### Task
Filter out all lines without the word "will" from the data below, please, and copy the rest.

Excerpts from a dataset:
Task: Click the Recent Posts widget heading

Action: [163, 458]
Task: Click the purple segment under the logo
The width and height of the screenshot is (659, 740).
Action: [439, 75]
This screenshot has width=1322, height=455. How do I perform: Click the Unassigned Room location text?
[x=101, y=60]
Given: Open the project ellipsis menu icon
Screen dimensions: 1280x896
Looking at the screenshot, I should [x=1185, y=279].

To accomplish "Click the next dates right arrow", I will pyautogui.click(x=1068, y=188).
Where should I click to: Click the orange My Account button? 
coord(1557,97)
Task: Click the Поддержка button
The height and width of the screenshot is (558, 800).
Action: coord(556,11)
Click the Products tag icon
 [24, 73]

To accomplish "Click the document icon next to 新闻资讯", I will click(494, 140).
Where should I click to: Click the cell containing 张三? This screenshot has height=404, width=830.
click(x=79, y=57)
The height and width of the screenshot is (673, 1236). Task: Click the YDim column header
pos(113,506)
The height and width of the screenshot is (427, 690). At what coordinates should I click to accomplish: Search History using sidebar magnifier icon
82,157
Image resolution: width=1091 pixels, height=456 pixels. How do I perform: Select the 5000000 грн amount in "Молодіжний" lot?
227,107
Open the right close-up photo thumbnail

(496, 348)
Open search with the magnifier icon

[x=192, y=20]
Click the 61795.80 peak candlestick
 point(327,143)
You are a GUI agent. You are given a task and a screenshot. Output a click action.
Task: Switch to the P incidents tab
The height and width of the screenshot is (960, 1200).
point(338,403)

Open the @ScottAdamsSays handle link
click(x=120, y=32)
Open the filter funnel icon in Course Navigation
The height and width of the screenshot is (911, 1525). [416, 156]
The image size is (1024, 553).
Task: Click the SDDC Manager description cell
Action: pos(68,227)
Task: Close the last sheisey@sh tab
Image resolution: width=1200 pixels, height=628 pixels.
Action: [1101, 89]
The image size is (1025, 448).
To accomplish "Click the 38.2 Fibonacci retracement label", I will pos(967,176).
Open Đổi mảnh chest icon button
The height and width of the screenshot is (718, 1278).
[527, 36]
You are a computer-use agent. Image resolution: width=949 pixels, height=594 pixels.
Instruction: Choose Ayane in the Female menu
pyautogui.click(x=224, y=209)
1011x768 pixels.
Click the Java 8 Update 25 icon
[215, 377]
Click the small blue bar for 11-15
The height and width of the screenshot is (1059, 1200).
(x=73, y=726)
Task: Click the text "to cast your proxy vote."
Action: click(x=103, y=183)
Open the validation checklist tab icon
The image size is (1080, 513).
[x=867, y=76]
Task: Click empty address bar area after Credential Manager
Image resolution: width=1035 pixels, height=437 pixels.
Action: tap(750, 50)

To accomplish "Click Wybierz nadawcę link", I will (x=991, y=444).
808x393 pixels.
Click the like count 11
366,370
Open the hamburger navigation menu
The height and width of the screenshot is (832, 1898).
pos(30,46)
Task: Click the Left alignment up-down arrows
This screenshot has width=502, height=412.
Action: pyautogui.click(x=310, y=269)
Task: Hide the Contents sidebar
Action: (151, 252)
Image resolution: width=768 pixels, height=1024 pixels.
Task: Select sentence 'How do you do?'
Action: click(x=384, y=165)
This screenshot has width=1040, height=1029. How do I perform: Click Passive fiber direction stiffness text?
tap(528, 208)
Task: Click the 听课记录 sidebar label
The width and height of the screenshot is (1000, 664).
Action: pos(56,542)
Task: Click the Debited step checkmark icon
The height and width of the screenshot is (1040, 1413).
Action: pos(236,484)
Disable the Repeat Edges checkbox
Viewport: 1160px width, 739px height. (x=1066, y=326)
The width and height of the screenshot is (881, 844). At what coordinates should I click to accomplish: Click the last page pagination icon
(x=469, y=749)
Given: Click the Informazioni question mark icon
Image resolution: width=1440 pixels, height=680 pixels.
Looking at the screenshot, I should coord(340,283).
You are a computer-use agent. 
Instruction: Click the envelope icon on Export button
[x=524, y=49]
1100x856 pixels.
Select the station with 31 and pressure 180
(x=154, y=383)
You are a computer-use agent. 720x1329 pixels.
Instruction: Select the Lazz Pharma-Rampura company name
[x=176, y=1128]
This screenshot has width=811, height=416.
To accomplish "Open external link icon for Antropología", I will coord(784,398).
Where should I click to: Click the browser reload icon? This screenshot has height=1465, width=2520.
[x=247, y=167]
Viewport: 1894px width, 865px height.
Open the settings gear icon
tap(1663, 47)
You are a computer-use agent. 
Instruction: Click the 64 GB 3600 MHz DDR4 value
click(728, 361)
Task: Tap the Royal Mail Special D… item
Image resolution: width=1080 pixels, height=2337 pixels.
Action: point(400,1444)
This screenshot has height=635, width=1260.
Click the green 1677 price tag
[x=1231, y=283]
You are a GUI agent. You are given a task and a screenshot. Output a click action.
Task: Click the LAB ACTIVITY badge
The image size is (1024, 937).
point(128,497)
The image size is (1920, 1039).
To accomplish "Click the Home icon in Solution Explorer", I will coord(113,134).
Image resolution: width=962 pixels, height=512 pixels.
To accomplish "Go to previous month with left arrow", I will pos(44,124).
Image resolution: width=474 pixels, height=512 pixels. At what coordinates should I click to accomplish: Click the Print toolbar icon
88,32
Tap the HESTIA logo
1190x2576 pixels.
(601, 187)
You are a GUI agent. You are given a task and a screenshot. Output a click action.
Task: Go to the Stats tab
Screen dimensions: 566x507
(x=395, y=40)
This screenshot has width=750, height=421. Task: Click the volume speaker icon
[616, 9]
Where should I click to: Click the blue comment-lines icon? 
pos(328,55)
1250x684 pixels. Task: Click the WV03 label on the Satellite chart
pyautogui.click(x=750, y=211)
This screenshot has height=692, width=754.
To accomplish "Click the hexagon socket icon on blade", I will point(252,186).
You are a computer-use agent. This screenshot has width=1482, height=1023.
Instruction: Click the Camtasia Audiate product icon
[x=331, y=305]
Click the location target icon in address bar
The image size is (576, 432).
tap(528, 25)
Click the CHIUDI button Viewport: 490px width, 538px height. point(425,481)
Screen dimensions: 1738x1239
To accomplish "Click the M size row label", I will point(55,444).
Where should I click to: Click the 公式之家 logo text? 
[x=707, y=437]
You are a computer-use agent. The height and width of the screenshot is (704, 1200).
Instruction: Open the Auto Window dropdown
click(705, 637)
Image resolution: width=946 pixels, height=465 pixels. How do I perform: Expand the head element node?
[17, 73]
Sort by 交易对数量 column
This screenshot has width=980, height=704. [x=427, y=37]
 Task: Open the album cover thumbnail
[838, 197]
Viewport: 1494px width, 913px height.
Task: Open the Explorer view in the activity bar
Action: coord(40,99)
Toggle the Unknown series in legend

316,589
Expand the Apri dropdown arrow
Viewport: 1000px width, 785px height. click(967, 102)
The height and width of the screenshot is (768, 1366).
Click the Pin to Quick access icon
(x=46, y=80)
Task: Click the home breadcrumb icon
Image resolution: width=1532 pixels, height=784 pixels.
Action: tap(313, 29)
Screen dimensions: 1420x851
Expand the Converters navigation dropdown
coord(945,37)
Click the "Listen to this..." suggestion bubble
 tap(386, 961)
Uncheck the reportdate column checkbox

### Solution to the problem
To accomplish "Click the next dates right arrow", I will pyautogui.click(x=1068, y=188).
To accomplish "Click the document icon next to 新闻资讯", I will click(494, 140).
To accomplish "Click the 38.2 Fibonacci retracement label", I will pos(967,176).
To accomplish "Click Wybierz nadawcę link", I will (x=991, y=444).
To accomplish "Open external link icon for Antropología", I will coord(784,398).
To accomplish "Click the Home icon in Solution Explorer", I will coord(113,134).
To accomplish "Go to previous month with left arrow", I will pos(44,124).
To accomplish "Click the hexagon socket icon on blade", I will point(252,186).
To accomplish "Click the M size row label", I will point(55,444).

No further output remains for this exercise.